Re: Michael Perelman <[EMAIL PROTECTED]>
Subject:
"The problem with the discussion was not that it was insufficiently academic. 
...Nor was the problem that I wanted to cut off people's opportunity to 
participate. Just the opposite. I wanted to encourage more people to 
participate. Nor was the problem that certain ideas have no business on the 
list. ... The problem was that the discussion degenerated until it was mostly 
limited to two people, who were going back and forth in a style that was 
increasingly becoming personal."

Hello Michael:
Michael your list is very valuable to me, and I greatly admire your work. I am 
obviously not an economics academic, but I have interest in understanding this 
lists' discussions. But I do agree with the general tenor of the reply from 
Louis P. I am guilty as he charges of silence. Perhaps this current discussion 
only entails those with adequate 'heft'. While I am certainly not very 'deep', 
I am a lurker here. Occasionally I surface however, and usually to ask polite 
questions. Perhaps my questions are considered so stupid as to merit any reply. 
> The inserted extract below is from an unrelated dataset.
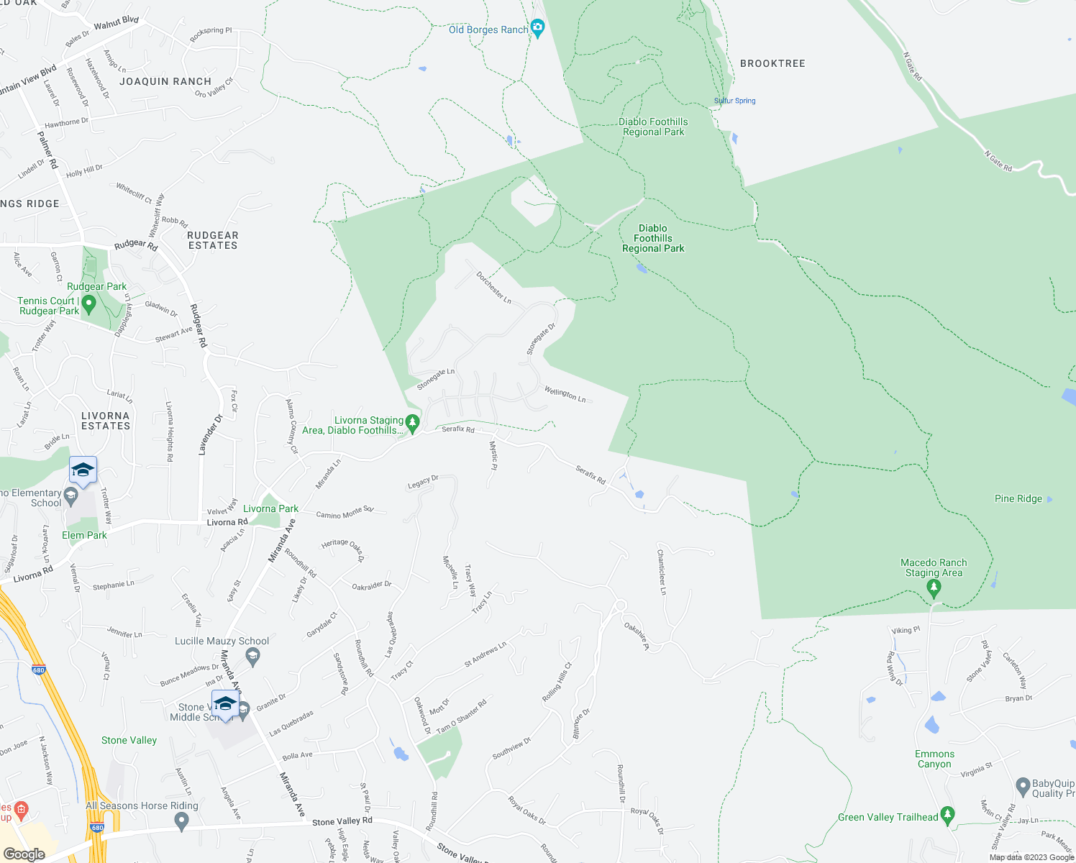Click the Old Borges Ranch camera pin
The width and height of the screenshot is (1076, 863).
[x=537, y=29]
However I can do little about my lack of insight, without replies. I grant that 
this might not matter to many - this is not after all this lists concern!
With all due respect however - my second unanswered question: the contribution 
of oil-diplomacy of Venezuala to on-going environmental damage - is probably 
not that dumb a question. One possibility that the pro-Chavez bias  of much of 
this list makes this an inconvenient question might be considered.
Anyway, just to say that I appreciated some of this ding-dong back-&-forth on 
Peak Oil. And I did try to insinuate myself into this question. But somehow 
people were quite irritated with this strand.